All eyes are on Golf with one story dominating the headlines; Golf at the Rio Olympics. The sport is returning to the Olympic schedule for the first time in 112 years but is doing so with much controversy; without the World’s top players. The main reason for withdrawal is concerns over the Zika virus but more worrying for those who looked to Rio as a way of reviving participation and interest in golf, is that some simply don’t see the Olympics as a priority for golf.
Rory McIlroy “I’ll probably watch, but I’m not sure golf will be one of the events I watch,” he said. Asked what events he would watch, he said, “probably events like track and field, swimming, diving … the stuff that matters.” Continuing ” I didn’t get into golf to try and grow the game. I got into golf to win championships and win major championships”
As with many other sports is it the prize purse that drives the professional game rather than a sense of national pride and achievement and if so, is this a dilemma for those nurturing the amateur continuum?
Golf is at a crossroads, there are many positives not least with the emergence of such young talent shaping the game at the very top, but for it to survive and grow in the 21st Century it needs to harness ways to attract new participants and spectators to the sport. #Speedgolf is just one new initiative that is offering something different, that does challenge the status quo in golf. To some it is the antithesis of the game, but in truth Speedgolf is not a mad dash around a golf course as some perceive, great golf is at the heart of the sport, where accuracy is as important as speed. However, British Speedgolf is not just trying to appeal to the small minority with a single figure golf handicap or indeed to accomplished runners. Speedgolf is for all. It’s an inclusive format with FUN centre stage. Nevertheless, we also encourage PGA Pros to give it a try as they are best placed to really illustrate the full potential of this faster golf format and demonstrate it can actually have a positive impact on performance in golf generally, due to the fluidity of the game.
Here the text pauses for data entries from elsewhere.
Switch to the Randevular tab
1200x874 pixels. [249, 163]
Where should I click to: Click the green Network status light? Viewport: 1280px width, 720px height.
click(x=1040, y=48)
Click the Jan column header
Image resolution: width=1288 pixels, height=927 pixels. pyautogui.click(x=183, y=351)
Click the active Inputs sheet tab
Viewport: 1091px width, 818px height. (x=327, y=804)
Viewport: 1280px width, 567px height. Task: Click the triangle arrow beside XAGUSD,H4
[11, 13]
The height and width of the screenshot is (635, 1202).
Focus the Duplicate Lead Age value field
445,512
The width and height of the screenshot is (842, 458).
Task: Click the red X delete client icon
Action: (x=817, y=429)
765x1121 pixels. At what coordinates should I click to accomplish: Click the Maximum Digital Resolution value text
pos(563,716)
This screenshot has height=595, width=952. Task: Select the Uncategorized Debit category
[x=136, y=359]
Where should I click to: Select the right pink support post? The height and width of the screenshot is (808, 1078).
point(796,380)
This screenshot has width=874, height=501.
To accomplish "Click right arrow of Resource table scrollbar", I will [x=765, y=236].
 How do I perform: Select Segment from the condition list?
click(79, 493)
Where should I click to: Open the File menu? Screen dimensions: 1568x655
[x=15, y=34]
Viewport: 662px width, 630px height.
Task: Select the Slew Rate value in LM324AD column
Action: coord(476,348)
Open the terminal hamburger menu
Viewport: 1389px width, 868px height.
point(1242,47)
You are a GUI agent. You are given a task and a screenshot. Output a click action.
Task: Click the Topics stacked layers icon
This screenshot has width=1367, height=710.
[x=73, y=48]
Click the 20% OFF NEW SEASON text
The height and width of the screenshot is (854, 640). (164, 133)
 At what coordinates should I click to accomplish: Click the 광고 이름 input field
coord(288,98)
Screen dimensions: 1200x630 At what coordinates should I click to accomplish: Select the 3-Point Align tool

The only way to really see if Speedgolf is for you is to have a go, whether it is a couple of holes, a steady 9 or the full 18. Our latest 9 hole Speedogolf Taster at Chartham Park Golf Club, near East Grinstead in West Sussex was a great introduction to the sport. Speedgolf is a female friendly sport; we welcomed a range of abilities in both golf and running.
PGA Club Pro David Hobbs led the way and set the pace completing his 9 hole round in just 26 minutes, with just a few shots over PAR. Typically, he expressed his surprise that Speedgolf did not hamper his performance. Andre got inspired with the assistance of a running pacer!
Speedgolf is still on the periphery of the game, relatively unknown and can only succeed if grown as a grass roots sport, forgive the pun! If you are passionate about golf, running or indeed sport in general, please help us spread the word and get involved. Ironically, it is the British Open Speedgolf Championships that coincide with the Men’s Final Round of Golf in Rio at the Olympic games on 14th August!